2. Heterogeneous Dataset: The creation and public release of a diverse dataset (5,685 MN annotations) spanning multiple cell lines, microscope types, and magnifications, addressing the critical data scarcity in MN research.
3. Superior Generalization: The model achieves state-of-the-art performance across out-of-distribution data (new microscopes and cell lines) without retraining, outperforming specialized baselines like MNFinder and generalist models like Cellpose/microSAM.
4. Resource Availability: Full release of the dataset, code, and pre-trained weights to facilitate future research in MN biology.

4. Results

Quantitative Performance

Evaluated on object-centric Precision, Recall, and F1-score (using a 0.1 IoU threshold):

• mnDINO: Achieved 75% Precision and 82% Recall on average across all test subsets.
• MNFinder (Baseline): Achieved 65% Precision and 77% Recall.
  • Improvement: mnDINO improved precision by 15% and recall by 6% over the specialized baseline.
• Generalist Models:
  • microSAM: 22% Precision / 3% Recall (without fine-tuning).
  • Cellpose: 50% Precision / 18% Recall (even after fine-tuning).
  • Insight: Generalist models fail because they are optimized for cellular-scale objects, not subcellular resolution.

Generalization and Robustness

• Microscope Variations: When trained on data excluding specific microscope setups, mnDINO's performance dropped by only 2.6% on average, demonstrating strong robustness to optical and resolution variations.
• Cell Line Variations: When trained excluding specific cell lines (e.g., U2OS, HeLa), performance dropped by 8.2% on average. While higher than microscope variation, it remains significantly better than baselines.
• Size Estimation: The model produces masks with sizes highly correlated to ground truth (Pearson $r = 0.87$), though it tends to slightly underestimate the area of very small MN.

Computational Efficiency

• Inference Time: On an NVIDIA A100 GPU, processing a 1024x1024 image takes approximately 25 seconds (with a 32-pixel step size).
• Trade-off: Reducing the step size (increasing overlap) improves F1-score by 5–17% but increases computation time exponentially. mnDINO balances this effectively, offering better accuracy than MNFinder with comparable or better efficiency.

5. Significance

The paper demonstrates that Vision Transformers, when combined with heterogeneous training data and strategic input scaling, can overcome the limitations of traditional CNNs in detecting rare, tiny subcellular structures.
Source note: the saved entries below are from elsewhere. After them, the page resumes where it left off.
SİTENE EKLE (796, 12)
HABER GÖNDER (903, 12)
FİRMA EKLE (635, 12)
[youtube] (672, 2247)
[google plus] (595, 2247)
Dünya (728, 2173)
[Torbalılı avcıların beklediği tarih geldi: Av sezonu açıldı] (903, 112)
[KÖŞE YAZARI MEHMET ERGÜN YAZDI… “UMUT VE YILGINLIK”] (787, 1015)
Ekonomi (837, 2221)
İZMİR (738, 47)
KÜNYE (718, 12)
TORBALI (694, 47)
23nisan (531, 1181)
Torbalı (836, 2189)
• Scientific Impact: By providing a robust, automated tool for MN quantification, mnDINO enables large-scale studies of chromosome instability, genotoxicity screening, and cancer progression mechanisms that were previously limited by the time-consuming nature of manual scoring.
• Methodological Impact: It establishes a blueprint for adapting foundation models (like DINOv2) to specialized biological imaging tasks where data is scarce and objects are minute, suggesting that "generalist" models can outperform "specialist" ensembles if trained on sufficiently diverse data.

The authors conclude that while subcellular segmentation remains challenging, the combination of the right data (diverse, annotated) and the right models (transformer-based) makes accurate, large-scale MN biology research feasible.